**WHAT THIS TASK INVOLVES:** Exactly the lines from the one with "E-Mobility (32, 1519)" through the last line of the listing must be given again.

**SOURCE DATA:**
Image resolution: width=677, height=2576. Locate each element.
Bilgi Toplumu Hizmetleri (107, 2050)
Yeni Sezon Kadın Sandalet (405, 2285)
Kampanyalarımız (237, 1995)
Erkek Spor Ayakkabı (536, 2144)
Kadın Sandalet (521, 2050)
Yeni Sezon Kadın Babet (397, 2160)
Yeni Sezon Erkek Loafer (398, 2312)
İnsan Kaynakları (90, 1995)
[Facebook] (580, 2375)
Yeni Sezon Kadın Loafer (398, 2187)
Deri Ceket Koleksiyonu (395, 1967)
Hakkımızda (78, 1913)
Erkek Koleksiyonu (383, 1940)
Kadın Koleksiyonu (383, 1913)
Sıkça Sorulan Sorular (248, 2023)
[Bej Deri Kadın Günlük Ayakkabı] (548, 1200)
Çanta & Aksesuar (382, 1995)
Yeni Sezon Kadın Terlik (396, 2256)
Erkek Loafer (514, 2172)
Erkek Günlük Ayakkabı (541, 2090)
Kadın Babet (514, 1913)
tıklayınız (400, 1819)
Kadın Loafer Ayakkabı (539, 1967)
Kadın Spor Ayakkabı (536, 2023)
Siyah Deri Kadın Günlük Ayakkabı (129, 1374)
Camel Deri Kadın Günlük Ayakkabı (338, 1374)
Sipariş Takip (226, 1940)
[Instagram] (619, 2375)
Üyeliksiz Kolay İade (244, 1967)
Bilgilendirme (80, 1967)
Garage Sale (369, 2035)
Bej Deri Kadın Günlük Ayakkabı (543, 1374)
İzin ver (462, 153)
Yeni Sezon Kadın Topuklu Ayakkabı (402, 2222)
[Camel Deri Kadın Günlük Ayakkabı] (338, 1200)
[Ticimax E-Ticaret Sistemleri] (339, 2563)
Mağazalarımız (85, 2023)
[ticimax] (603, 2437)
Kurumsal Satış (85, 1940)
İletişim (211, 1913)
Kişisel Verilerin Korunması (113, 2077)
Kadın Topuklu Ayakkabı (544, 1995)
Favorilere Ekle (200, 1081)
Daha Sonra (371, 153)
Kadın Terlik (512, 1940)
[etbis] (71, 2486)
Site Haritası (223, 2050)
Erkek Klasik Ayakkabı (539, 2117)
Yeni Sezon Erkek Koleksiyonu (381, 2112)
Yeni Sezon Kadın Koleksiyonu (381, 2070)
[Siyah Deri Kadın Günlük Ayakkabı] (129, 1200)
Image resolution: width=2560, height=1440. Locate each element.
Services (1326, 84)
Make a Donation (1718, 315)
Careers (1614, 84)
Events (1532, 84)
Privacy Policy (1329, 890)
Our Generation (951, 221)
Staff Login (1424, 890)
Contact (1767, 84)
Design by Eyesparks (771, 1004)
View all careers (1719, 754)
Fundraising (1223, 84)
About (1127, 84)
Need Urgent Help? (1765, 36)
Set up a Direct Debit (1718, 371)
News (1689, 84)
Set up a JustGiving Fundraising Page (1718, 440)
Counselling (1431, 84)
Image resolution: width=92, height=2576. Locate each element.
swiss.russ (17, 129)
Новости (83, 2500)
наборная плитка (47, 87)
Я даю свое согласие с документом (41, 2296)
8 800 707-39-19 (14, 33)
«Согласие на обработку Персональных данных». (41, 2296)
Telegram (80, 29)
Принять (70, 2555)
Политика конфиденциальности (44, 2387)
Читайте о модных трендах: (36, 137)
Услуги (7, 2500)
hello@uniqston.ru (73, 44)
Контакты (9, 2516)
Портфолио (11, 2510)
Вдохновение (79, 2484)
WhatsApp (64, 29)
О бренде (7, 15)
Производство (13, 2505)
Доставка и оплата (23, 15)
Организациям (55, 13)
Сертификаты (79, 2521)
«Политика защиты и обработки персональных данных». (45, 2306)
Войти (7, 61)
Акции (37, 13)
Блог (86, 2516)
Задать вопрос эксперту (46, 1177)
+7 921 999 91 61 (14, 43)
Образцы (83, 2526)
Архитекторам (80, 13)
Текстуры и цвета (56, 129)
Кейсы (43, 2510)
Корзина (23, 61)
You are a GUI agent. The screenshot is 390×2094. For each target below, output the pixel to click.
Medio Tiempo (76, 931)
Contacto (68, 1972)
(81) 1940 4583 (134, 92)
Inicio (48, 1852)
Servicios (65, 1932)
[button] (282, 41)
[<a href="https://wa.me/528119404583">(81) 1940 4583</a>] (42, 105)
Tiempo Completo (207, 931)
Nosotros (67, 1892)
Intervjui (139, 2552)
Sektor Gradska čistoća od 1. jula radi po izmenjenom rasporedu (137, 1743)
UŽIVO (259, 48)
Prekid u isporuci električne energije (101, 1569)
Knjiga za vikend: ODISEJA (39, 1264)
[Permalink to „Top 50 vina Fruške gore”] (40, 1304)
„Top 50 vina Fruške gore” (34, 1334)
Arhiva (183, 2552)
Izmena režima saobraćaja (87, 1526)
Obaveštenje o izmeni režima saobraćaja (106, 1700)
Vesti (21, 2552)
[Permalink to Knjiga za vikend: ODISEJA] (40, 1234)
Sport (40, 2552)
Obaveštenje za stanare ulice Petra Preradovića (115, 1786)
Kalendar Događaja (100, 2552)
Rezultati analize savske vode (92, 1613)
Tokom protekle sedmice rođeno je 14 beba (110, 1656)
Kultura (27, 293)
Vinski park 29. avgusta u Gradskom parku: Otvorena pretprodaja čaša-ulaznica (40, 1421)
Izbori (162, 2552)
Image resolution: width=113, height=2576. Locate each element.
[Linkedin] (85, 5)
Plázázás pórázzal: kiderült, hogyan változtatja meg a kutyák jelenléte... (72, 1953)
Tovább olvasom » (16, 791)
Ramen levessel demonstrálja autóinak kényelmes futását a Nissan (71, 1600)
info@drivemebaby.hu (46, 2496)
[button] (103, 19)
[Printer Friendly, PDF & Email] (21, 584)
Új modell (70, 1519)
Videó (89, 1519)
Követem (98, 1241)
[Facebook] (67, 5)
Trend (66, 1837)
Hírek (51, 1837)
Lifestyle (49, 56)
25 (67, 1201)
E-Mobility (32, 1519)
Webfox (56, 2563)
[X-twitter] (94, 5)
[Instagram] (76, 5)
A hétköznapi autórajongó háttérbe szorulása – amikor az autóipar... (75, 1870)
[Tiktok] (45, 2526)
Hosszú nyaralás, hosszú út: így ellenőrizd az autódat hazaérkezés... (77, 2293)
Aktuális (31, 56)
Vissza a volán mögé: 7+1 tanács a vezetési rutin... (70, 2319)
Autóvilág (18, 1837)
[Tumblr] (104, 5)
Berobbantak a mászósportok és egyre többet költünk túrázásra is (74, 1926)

**WRITTEN ANSWER:**
E-Mobility (32, 1519)
Webfox (56, 2563)
[X-twitter] (94, 5)
[Instagram] (76, 5)
A hétköznapi autórajongó háttérbe szorulása – amikor az autóipar... (75, 1870)
[Tiktok] (45, 2526)
Hosszú nyaralás, hosszú út: így ellenőrizd az autódat hazaérkezés... (77, 2293)
Aktuális (31, 56)
Vissza a volán mögé: 7+1 tanács a vezetési rutin... (70, 2319)
Autóvilág (18, 1837)
[Tumblr] (104, 5)
Berobbantak a mászósportok és egyre többet költünk túrázásra is (74, 1926)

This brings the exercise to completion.